E a segurança alimentar é pilar do direito mais básico, o direito à vida. É por isso que estamos falando de uma questão de direitos humanos”, disse Krischke.

De acordo com o Fundo das Nações Unidas para a Alimentação (FAO), 84 por cento das espécies vegetais e 76 por cento dos alimentos produzidos no mundo dependem da polinização.

Entretanto, as abelhas estão morrendo, em massa, no Brasil, no Paraguai, no Uruguai, na Argentina, e “em todos os países onde o modelo promovido pelo agronegócio, intensivo no uso de venenos como os agrotóxicos, é aplicado de maneira selvagem”.

Obvio que no primeiro mundo também, só que lá, principalmente na Europa, os movimentos sociais e os próprios apicultores já começaram a se mobilizar contra. 

150.000 milhões de euros de prejuízo

O Instituto Nacional de Pesquisa Agronômica Francês estimou em 150 bilhões de euros anuais o custo econômico para a União Europeia (EU), decorrente do desaparecimento das abelhas.

A meados deste ano, apresentou-se perante a UE a Iniciativa Cidadã “Salvem as abelhas”, que planeja proteger o habitat destes insetos, proibindo o uso de alguns agrotóxicos, limitando o uso de outros, estabelecendo áreas de conservação, combatendo as monoculturas e favorecendo a agroecologia.

Se os promotores da Iniciativa Cidadã conseguirem um milhão de assinaturas de cidadãos de pelo menos sete dos 28 países da UE, antes de junho de 2020, a Comissão Europeia estará obrigada a analisá-la em um prazo máximo de três meses.

Por enquanto, a UE decidiu proibir temporariamente o uso de quatro inseticidas (clitianidina, tiametoxam, imidacloprid e fipronil), por serem letais para as abelhas. Vale dizer que todos estão sendo usados livremente na América Latina.

“Meu amigo, o que estamos vivendo no Brasil é terrível. Este governo está batendo todos os recordes que se possa imaginar devido à sua ânsia de apoiar as empresas do agronegócio. Dão a eles tudo o que pedem”, disse Krischke para A Rel.

E exemplifica: “só neste ano foram liberados 269 agrotóxicos, muitos deles proibidos na Europa. Vão liberando, liberando e liberando, porque Bolsonaro prometeu para os empresários tirar tudo que for trava, seja trava trabalhista ou ambiental.

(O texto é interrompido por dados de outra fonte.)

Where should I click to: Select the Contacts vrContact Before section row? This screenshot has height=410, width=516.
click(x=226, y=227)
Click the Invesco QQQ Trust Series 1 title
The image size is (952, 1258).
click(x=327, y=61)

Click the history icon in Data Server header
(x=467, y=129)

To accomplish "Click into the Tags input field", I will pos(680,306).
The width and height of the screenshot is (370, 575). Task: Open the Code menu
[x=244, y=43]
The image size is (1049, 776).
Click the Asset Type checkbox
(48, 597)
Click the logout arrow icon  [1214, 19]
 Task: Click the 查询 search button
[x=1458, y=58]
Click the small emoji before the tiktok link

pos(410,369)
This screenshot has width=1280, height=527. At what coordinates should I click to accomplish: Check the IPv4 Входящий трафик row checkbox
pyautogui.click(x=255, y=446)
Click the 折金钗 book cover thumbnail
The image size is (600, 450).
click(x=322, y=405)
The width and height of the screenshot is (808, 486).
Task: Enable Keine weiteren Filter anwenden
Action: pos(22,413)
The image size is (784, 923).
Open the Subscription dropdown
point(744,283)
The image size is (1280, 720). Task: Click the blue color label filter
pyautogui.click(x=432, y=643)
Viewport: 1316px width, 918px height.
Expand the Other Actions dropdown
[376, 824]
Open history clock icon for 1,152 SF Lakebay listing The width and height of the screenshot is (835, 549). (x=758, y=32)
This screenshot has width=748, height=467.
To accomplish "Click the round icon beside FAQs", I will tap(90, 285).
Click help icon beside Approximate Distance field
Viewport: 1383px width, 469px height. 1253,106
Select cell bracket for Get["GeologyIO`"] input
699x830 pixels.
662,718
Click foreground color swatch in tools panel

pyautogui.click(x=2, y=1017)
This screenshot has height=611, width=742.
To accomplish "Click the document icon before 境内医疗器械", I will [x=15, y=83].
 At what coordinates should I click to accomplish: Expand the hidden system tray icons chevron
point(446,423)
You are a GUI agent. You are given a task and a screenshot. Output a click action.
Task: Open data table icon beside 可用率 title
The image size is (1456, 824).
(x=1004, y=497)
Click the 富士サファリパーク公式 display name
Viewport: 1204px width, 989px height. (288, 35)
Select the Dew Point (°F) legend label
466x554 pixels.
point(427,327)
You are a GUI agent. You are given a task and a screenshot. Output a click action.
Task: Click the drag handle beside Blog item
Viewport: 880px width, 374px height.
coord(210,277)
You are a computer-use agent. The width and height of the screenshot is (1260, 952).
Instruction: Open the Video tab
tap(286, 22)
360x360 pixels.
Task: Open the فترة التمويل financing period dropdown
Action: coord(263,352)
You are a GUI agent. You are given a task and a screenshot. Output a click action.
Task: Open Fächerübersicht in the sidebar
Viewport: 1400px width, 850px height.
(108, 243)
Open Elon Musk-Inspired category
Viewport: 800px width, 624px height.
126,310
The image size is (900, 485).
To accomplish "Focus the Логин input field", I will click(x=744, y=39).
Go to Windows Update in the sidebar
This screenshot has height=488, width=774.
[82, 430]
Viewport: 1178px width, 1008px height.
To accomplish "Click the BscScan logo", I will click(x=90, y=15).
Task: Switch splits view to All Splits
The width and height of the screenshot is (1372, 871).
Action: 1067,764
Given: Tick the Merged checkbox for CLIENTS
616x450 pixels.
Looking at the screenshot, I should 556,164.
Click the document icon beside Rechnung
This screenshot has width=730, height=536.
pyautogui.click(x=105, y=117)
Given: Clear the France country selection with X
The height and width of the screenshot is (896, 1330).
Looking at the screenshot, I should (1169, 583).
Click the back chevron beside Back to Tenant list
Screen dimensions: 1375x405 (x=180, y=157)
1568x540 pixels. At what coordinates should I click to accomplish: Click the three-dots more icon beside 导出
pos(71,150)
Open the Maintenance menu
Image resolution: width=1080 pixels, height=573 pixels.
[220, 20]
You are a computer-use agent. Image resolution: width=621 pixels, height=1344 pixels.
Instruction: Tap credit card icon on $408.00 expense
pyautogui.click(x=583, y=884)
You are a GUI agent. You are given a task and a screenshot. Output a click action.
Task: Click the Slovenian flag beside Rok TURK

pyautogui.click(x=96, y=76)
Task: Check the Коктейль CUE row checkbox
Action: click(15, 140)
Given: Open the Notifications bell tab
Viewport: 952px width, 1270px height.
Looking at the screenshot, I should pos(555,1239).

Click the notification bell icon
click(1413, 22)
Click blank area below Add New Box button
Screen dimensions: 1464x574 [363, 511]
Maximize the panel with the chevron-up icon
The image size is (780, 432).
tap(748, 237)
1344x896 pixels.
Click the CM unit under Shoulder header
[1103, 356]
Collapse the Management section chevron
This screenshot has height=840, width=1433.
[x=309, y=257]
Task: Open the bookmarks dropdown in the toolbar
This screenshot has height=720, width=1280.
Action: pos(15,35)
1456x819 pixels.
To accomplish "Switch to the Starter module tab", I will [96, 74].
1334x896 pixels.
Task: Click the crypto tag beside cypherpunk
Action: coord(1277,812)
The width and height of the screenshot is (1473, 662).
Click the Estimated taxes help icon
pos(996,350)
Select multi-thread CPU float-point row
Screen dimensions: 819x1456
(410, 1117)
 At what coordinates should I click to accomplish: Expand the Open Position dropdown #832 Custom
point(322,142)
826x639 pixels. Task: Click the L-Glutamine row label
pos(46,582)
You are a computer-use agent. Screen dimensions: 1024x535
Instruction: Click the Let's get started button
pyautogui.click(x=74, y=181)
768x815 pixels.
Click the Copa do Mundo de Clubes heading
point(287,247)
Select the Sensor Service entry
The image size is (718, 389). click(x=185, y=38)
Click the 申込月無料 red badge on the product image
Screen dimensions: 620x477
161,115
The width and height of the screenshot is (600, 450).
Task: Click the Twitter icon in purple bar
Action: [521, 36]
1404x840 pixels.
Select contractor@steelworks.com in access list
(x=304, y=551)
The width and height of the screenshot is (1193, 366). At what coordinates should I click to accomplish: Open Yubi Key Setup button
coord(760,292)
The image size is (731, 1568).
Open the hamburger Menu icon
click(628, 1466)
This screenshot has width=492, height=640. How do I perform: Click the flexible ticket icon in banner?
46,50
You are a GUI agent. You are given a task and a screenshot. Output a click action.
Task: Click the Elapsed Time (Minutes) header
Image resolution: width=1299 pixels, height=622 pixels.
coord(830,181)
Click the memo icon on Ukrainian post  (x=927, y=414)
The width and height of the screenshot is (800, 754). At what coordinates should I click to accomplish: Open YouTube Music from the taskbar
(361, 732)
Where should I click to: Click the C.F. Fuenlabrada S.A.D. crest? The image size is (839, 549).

Os produtores de soja são os que mais fazem o que querem, pois para o governo a soja vale mais que as pessoas”.

O pacote da soja

Para Krischke, os pacotes tecnológicos associados à produção intensiva de soja – que imperam nos campos do Cone Sul latino-americano – são as causas da mortandade massiva das abelhas na região. Ele também destaca que as associações ambientalistas e os pesquisadores independentes fazem essa mesma constatação.

No mês que vem, começam a preparar a terra para a produção de soja, e os apicultores estão muito preocupados, porque nada indica que as coisas realmente mudem”.

Só em outubro de 2018 e em março de 2019, considerando apenas o estado do Rio Grande do Sul, morreram umas 500 milhões de abelhas. “500 milhões, você consegue imaginar? Depois que chegamos a esta cifra, paramos de contar, porque já era um absurdo”.

Mata, Santiago, Jaguari, Campo Novo, Cruz Alta, núcleo da produção de mel do estado, estão entre as cidades mais afetadas.

Krischke ia visitar Mata junto com uma delegação de seu movimento, dias atrás, mas as chuvas torrenciais o impediram.

O MJDH se mobilizou em parceria com a APISBio (Articulação pela Preservação da Integridade dos Seres e da Biodiversidade, da qual a Rel UITA faz parte) para “tentar frear a mortandade destes insetos fundamentais para a vida”, disse Krischke.

Apresentaram-se ao Ministério Público Federal, perante a promotoria nacional e estadual, e conseguiram estabelecer uma “zona de exclusão” para o uso de certos agrotóxicos. Foi um primeiro passo.

Agora pretendem ampliar esta região. “Essa é a ideia, mas vamos conversar antes com os apicultores. São eles os que têm a última palavra”.

Jair Krischke observa que estamos em uma corrida contra o tempo. “O mais urgente é parar isto, mas de fato essa questão só será mudada quando for outro o modelo de produção”, disse.